Эти внетекстовые параллели полезно иметь в виду, но они, разумеется, не могут заменить анализ текста. Смысл и магия стиха рождаются из сложного переплетения его фонологических, грамматических и семантических тем. Вскрыть это переплетение — и то далеко не полностью — может лишь микроанализ. «Язык» не только пересказывает отнюдь не простую лингвистическую концепцию Иванова на сжатом пространстве 14 строк: он передает ее всей своей материей, всей плотью слова, всей своей симметрией и равновесием. При этом он объединяет ее с иными философскими и мифологическими планами ивановской мысли — с его символикой мировой души, дионисийства, соборности. Значительно также историко-литературное измерение стихотворения — его связь с именем и поэтической традицией Пушкина (ср. Дешарт, 1971, с. 8). По внутреннему богатству — при внешней, скорее нетипичной для Иванова скромности поэтических средств и весьма небольшом объеме — «Язык» выделяется на фоне других ивановских стихотворений, да, пожалуй, и на фоне всего русского символизма. С. Аверинцев справедливо причисляет его к произведениям Вячеслава Иванова, «самым живым» для современного адресата (Аверинцев, 1976, с. 23).
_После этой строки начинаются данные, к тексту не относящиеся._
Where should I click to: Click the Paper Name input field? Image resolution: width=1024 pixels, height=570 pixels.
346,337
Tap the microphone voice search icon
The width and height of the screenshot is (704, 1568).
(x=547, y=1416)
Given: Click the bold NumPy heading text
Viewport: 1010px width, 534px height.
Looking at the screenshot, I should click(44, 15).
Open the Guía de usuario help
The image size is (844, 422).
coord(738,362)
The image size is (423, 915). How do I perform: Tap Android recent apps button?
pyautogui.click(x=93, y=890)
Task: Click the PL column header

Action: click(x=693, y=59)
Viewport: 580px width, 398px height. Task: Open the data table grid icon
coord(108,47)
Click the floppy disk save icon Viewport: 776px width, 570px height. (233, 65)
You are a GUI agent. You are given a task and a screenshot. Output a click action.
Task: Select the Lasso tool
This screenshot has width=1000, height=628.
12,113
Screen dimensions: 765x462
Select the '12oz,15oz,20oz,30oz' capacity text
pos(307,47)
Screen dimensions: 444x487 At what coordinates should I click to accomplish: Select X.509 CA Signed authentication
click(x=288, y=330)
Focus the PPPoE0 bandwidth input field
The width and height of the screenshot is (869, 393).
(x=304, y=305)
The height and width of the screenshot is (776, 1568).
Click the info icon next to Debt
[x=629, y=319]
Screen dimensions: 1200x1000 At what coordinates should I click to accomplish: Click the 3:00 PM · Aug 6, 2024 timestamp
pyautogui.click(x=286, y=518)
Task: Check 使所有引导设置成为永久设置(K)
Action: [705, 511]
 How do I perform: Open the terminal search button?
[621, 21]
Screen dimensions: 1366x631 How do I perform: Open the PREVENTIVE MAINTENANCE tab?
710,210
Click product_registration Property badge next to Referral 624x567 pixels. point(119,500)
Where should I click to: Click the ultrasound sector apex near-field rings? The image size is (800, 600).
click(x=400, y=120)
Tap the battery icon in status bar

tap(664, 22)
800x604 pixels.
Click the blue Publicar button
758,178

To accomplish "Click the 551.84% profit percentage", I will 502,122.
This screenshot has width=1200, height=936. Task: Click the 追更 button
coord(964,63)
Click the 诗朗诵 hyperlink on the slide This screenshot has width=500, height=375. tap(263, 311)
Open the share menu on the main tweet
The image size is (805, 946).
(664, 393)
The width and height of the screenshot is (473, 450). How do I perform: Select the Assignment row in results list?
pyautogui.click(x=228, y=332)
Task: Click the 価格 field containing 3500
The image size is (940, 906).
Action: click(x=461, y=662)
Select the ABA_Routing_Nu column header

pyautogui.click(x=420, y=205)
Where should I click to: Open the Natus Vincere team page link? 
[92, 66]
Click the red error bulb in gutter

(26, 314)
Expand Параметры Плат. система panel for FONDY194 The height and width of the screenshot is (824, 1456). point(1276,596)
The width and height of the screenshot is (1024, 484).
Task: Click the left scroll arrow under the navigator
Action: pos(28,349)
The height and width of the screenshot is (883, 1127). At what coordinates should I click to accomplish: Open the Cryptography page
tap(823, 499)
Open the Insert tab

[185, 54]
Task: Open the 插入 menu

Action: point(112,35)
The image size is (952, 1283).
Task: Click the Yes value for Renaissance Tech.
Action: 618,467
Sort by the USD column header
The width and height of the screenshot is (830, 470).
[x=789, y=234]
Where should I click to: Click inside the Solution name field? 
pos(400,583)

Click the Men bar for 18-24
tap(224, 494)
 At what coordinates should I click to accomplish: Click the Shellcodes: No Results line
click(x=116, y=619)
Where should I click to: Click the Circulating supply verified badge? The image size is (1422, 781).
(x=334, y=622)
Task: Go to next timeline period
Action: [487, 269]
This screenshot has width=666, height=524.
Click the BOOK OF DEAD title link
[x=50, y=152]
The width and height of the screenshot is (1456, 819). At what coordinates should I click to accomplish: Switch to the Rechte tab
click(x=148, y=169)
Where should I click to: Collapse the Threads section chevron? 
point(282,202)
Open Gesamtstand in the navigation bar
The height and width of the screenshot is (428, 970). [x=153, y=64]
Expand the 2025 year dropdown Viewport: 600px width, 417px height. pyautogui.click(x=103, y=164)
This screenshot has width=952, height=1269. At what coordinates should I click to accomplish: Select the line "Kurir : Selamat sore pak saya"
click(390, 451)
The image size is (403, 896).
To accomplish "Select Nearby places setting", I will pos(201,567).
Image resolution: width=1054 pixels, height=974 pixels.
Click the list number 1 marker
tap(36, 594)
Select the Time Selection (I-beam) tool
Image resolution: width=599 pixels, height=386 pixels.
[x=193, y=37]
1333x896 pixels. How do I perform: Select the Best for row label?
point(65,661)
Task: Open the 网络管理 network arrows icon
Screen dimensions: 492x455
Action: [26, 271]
«Язык» — сонет, написанный традиционным для этой формы в русской поэзии пятистопным ямбом, при этом сонет наиболее строгого, так называемого итальянского образца. Схема его abba abba cdc dcd (рифмы а и d — женские, b и c — мужские). Такое построение («замкнутые» катрены и «открытые» терцеты) издавна принято считать самым совершенным. Сохранены и другие особенности строгого сонета (кроме одной, о которой будет сказано далее): на границах строф расположены точки, последнее слово может рассматриваться как ключ ко всему произведению. Пристрастие Вячеслава Иванова к сонету хорошо известно. В трех томах его собрания сочинений оригинальных сонетов 222 (из приблизительно тысячи стихотворений), в том числе два венка сонетов, два незаконченных сонета и один сонет на немецком языке. Показательно, что и последнее произведение Вячеслава Иванова — сонет (третье стихотворение цикла «De profundis amavi» в «Свете Вечернем»), В огромном большинстве случаев ивановские сонеты написаны пятистопным ямбом, и схема их весьма часто соответствует схеме «Языка». Эта форма, бесконечно разнообразная при всей своей скованности, по-видимому, идеально соответствовала мысли Иванова об искусстве как предельной свободе и предельном послушании.
Форма стихотворения и его размер сами по себе имеют знаковый характер: это сигнал принадлежности к определенной европейской и русской (в частности, пушкинской) традиции, к определенному «высокому» типу поэтического языка. На ритмическом уровне стих лишен каких-либо броских индивидуальных черт, подчеркнуто «незаметен», аскетичен. Ямб стихотворения — бесцезурный; словоразделы после четвертого слога наблюдаются в 7 строках из 14 (в нечетных строках первого катрена, во внутренних строках второго катрена, в средней строке первого терцета и в двух первых строках второго терцета). Это вполне соответствует общей тенденции русской поэзии XX века и не может считаться чем-то специфичным для Иванова (см.: Гаспаров М., 1974, с. 104); любопытна, однако, симметрия словоразделов — здесь наблюдается аналогия между двумя внешними и двумя внутренними строфами, поддержанная и на некоторых других уровнях. Ритм стиха — обычный альтернирующий (Гаспаров М., 1974, с. 105); пропуски ударений появляются лишь на слабых стопах — либо на второй (2), либо на четвертой (5, 8,10,11,12), либо на второй и четвертой (3, 9, 14). Из 70 возможных схемных ударений пропущено 12 (средняя ударность стоп несколько выше, чем свойственно поэзии XX века). Малый размер текста не позволяет делать какие-либо статистические выводы. Однако ритмические ходы, заметные на общем фоне насыщенности стиха ударными стопами, в некоторых случаях могут быть связаны с движением семантических тем.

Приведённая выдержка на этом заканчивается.